Confronting Electroweak Fine-tuning with No-Scale Supergravity

TL;DR

This paper explores how No-Scale Supergravity boundary conditions applied to a flipped SU(5) GUT model with extra multiplets can naturally relate the Z-boson mass to gaugino mass, offering insights into the electroweak fine-tuning problem.

Contribution

It demonstrates a proportional relationship between model scales and gaugino mass, providing a potential mechanism to address electroweak fine-tuning within No-Scale ${ m F}$-$SU(5)$.

Findings

The Z-boson mass depends explicitly on the gaugino mass $M_{1/2}$.

The parameter $c$ tends toward 1, indicating a possible underlying Giudice-Masiero mechanism.

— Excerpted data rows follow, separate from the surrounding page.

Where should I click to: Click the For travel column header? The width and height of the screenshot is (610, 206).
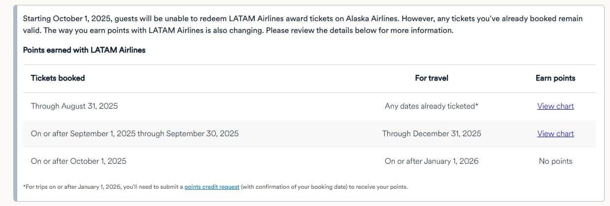[x=432, y=78]
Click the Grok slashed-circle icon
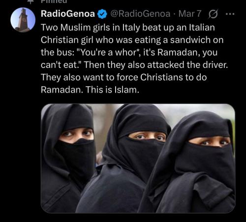The width and height of the screenshot is (246, 222). coord(213,14)
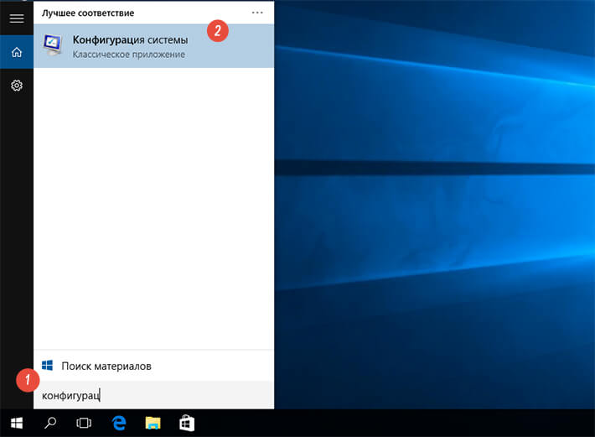Click red step marker number 2

tap(218, 32)
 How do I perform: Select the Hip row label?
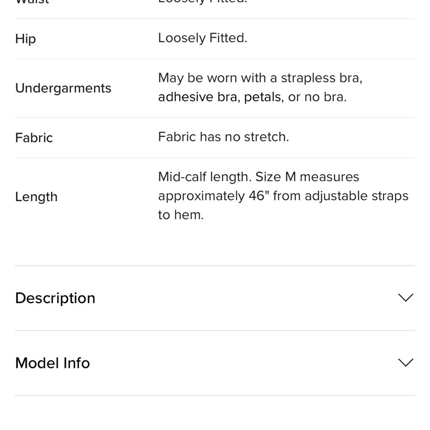(x=25, y=39)
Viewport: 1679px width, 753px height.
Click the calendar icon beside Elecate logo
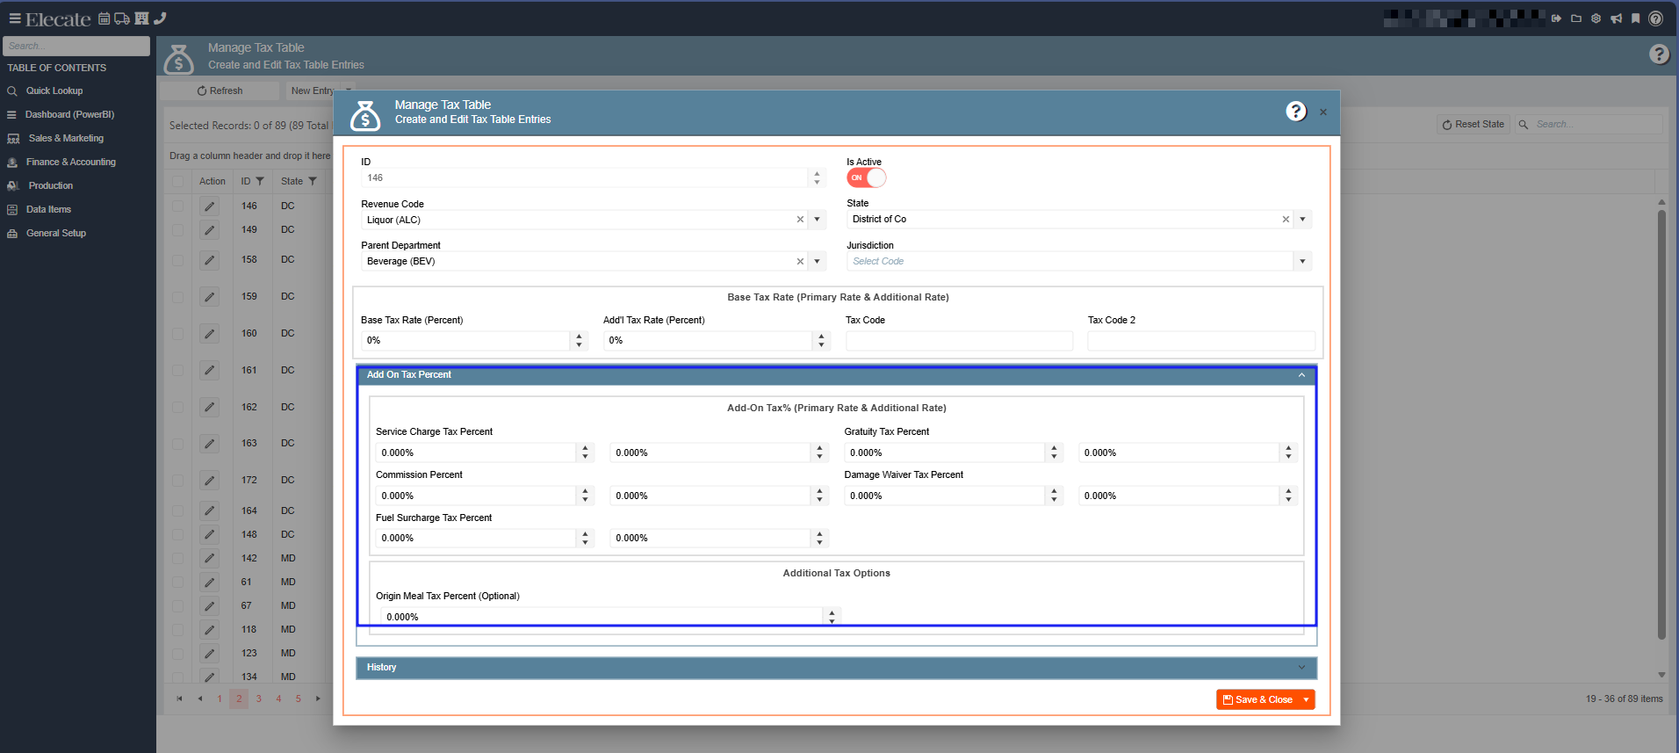pyautogui.click(x=104, y=18)
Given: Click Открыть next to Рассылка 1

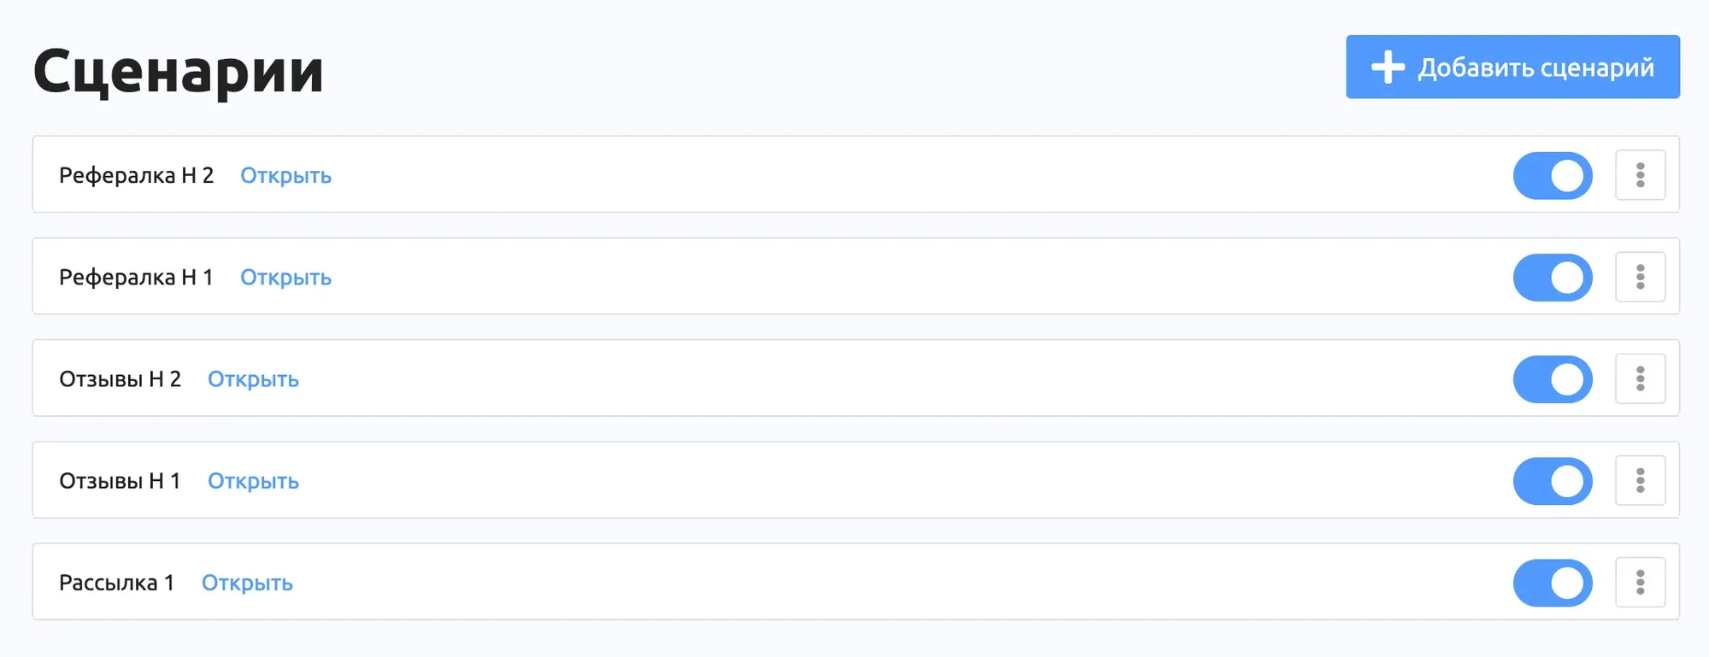Looking at the screenshot, I should click(247, 582).
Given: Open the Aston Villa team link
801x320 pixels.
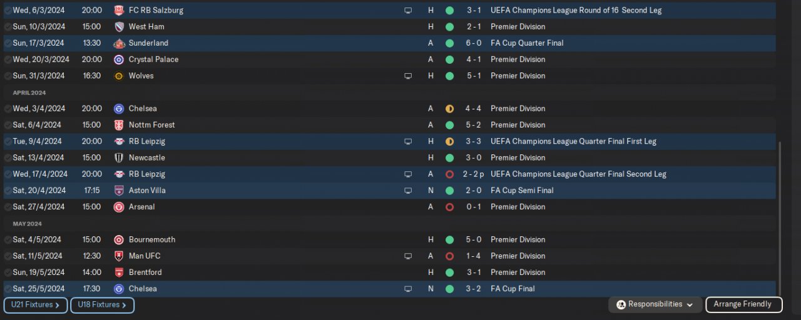Looking at the screenshot, I should (147, 191).
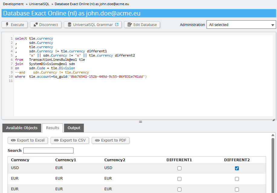Image resolution: width=277 pixels, height=193 pixels.
Task: Uncheck DIFFERENT2 checkbox in the USD row
Action: coord(237,168)
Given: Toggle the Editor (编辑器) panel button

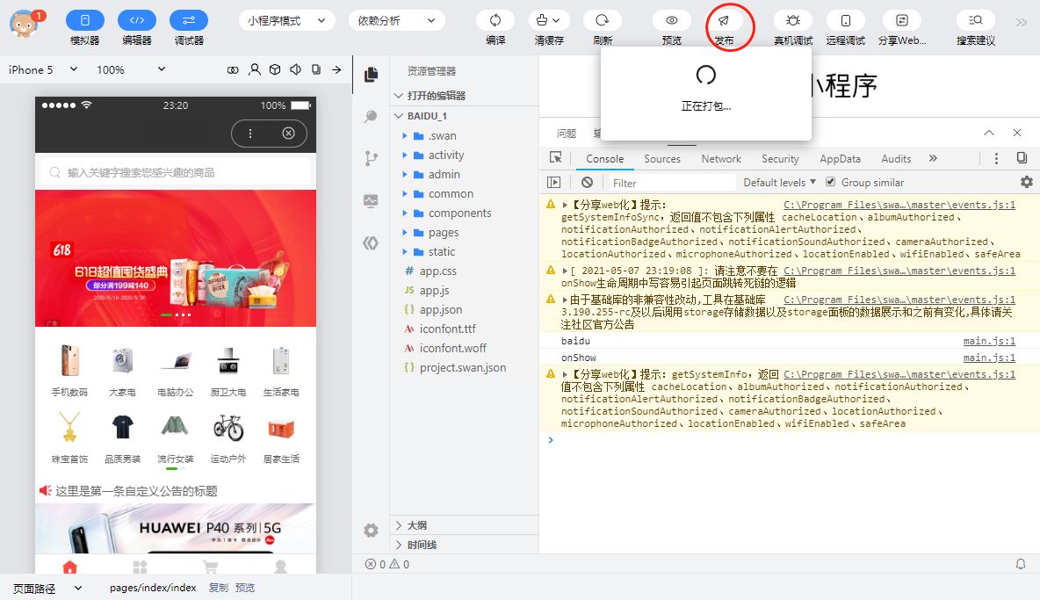Looking at the screenshot, I should click(x=136, y=20).
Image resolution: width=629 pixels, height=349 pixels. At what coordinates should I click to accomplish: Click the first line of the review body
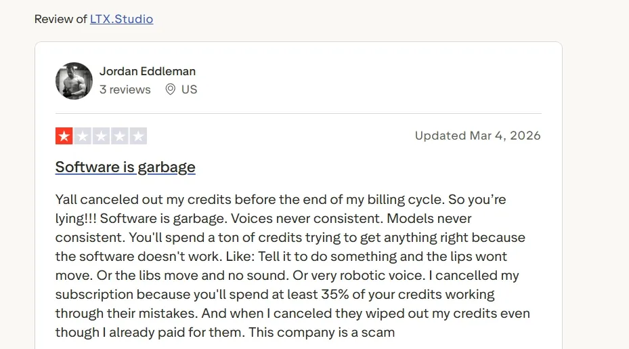pyautogui.click(x=281, y=200)
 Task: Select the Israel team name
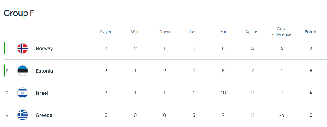(x=42, y=93)
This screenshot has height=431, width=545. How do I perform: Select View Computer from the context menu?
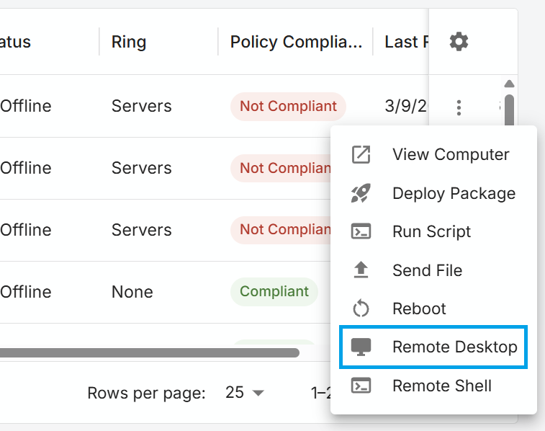(x=451, y=154)
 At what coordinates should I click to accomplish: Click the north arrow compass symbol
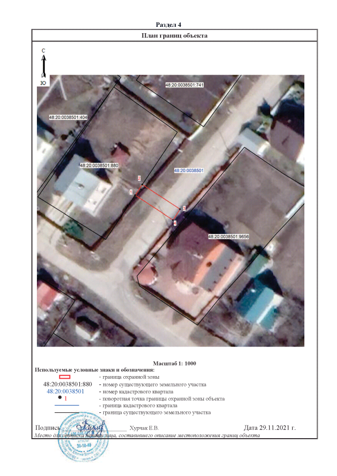tap(44, 67)
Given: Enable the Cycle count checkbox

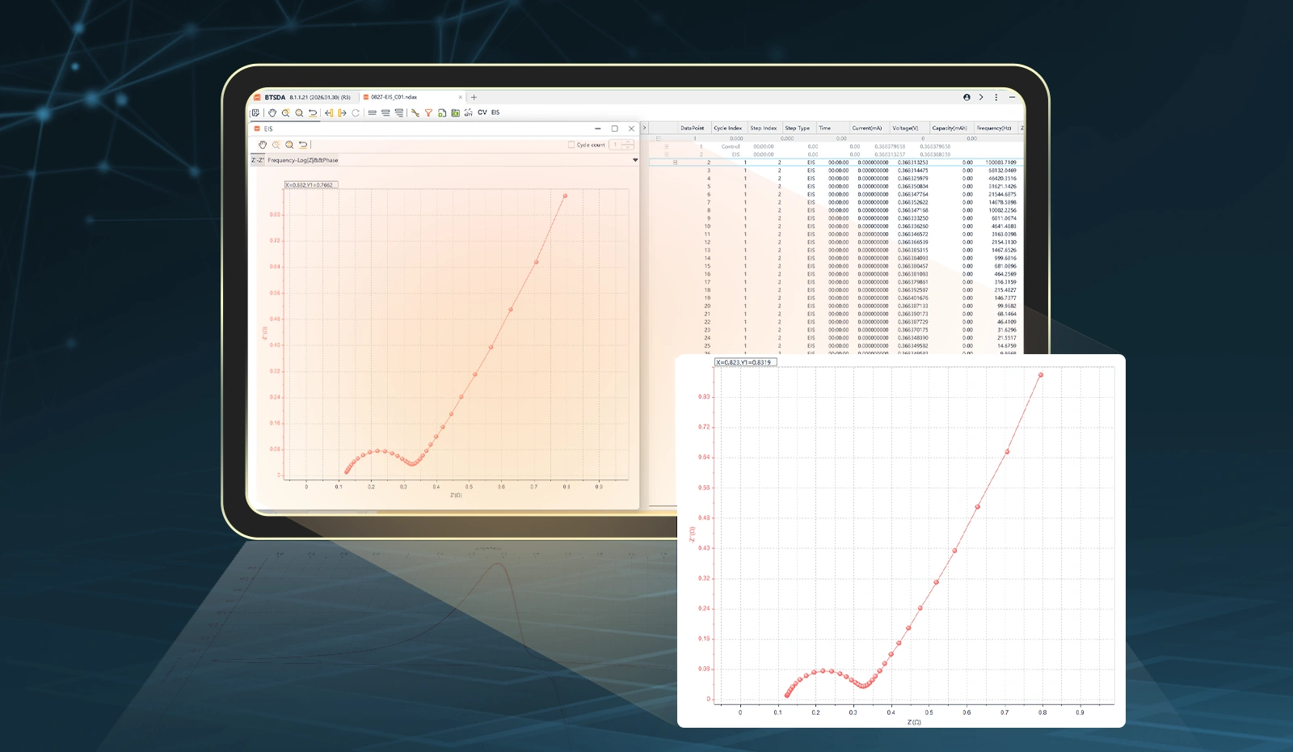Looking at the screenshot, I should (571, 145).
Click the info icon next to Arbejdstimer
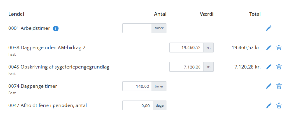Screen dimensions: 296x118 [55, 28]
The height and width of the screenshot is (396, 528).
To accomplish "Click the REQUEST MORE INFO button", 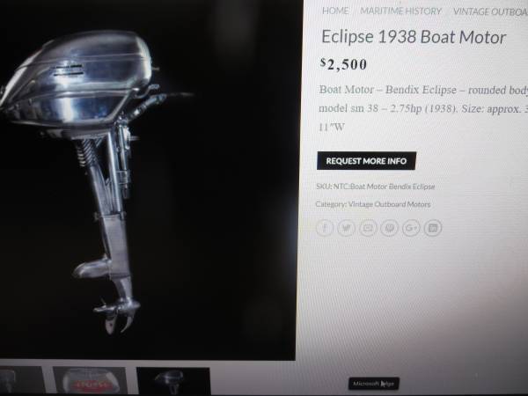I will [x=366, y=161].
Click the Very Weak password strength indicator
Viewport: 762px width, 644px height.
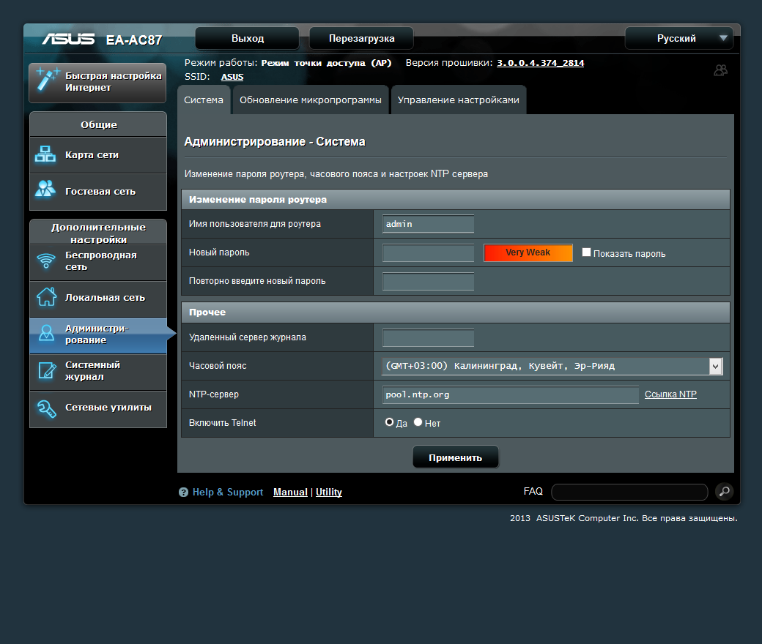point(528,252)
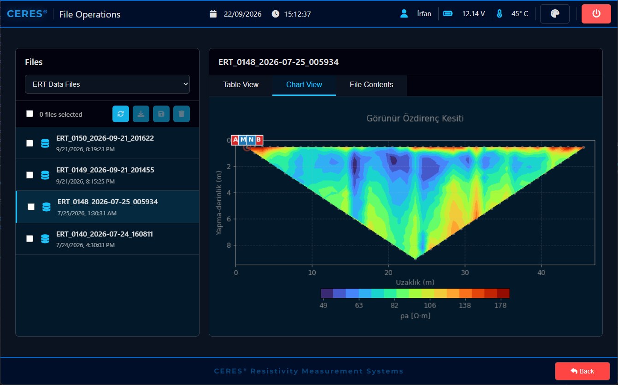Click the Back button
The width and height of the screenshot is (618, 385).
[x=583, y=371]
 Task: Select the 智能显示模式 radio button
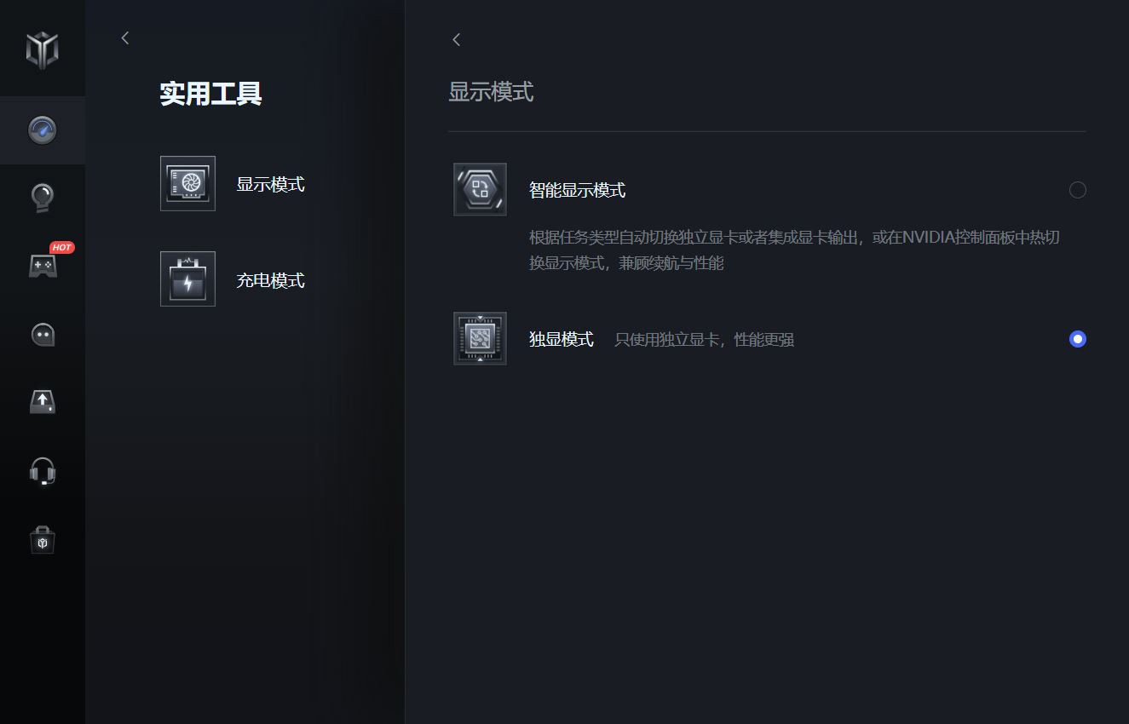pyautogui.click(x=1078, y=190)
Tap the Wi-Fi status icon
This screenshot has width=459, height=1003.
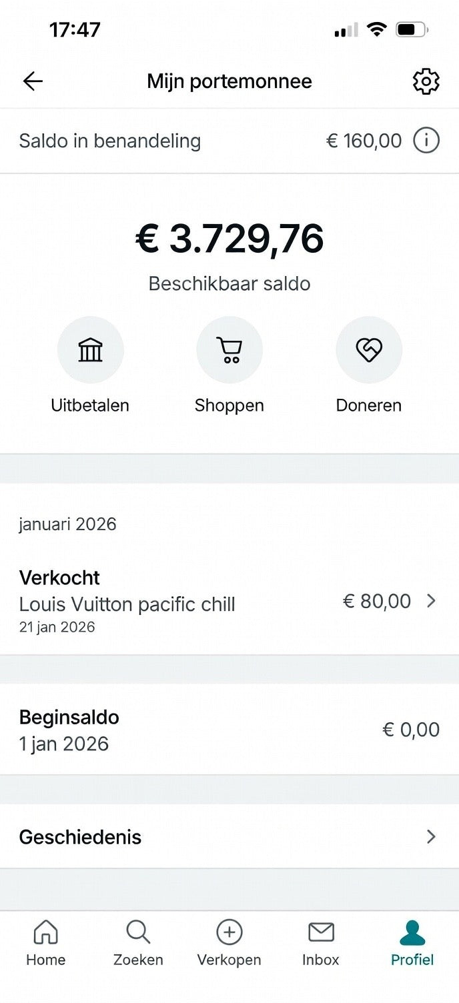[377, 29]

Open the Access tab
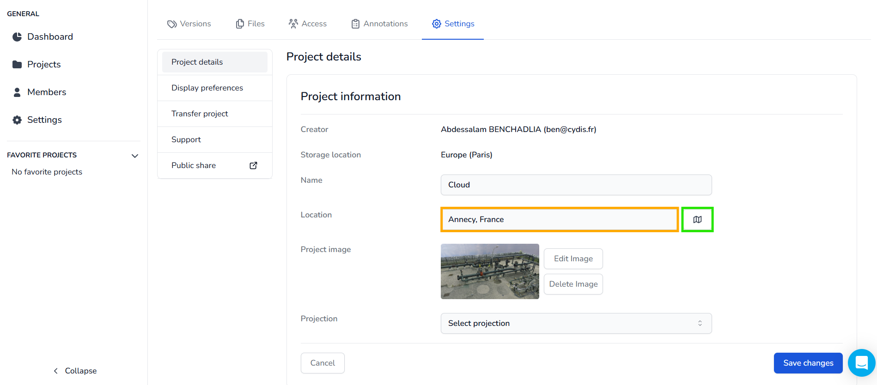(x=308, y=24)
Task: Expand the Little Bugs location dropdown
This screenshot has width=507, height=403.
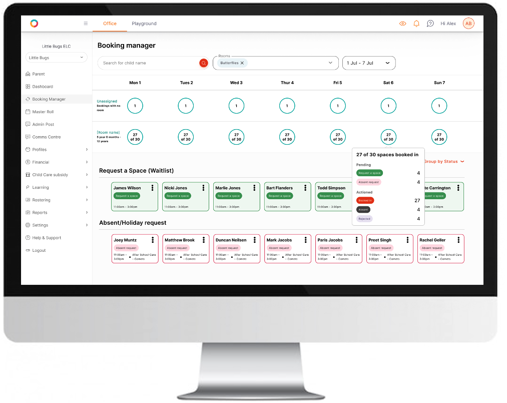Action: click(x=56, y=57)
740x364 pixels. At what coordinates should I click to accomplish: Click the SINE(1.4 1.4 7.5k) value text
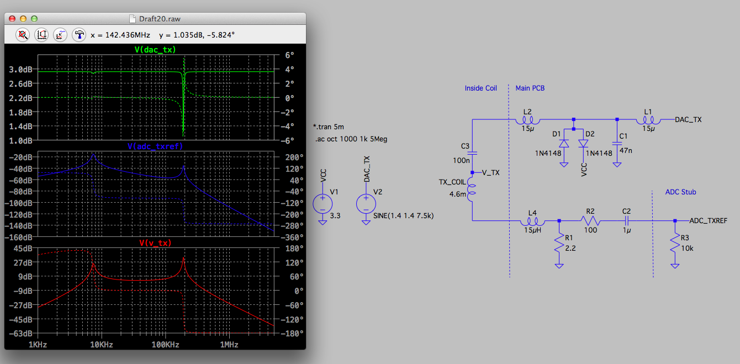coord(404,215)
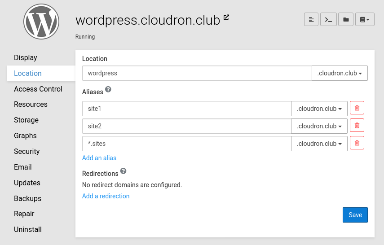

The model suggests a natural way to confront electroweak fine-tuning.

Abstract

Applying No-Scale Supergravity boundary conditions at a heavy unification scale to the Flipped $SU(5)$ grand unified theory with extra TeV-scale vector-like multiplets, $i.e.$ No-Scale ${\cal F}$-$SU(5)$, we express the $Z$-boson mass $M_Z$ as an explicit function of the boundary gaugino mass $M_{1/2}$, $M_Z^2 = M_Z^2 (M_{1/2}^2)$, with implicit dependence upon a dimensionless ratio $c$ of the supersymmetric Higgs mixing parameter $\mu$ and $M_{1/2}$. Setting the top Yukawa coupling consistent with $m_t = 174.3$ GeV at $M_Z = 91.2$ GeV, the value of $c$ naturally tends toward $c \simeq 1$, which indirectly suggests underlying action of the Giudice-Masiero mechanism. Proportional dependence of all model scales upon the unified gaugino mass $M_{1/2}$ in the No-Scale ${\cal F}$-$SU(5)$ model suggests one possible mechanism of confronting the electroweak fine tuning problem.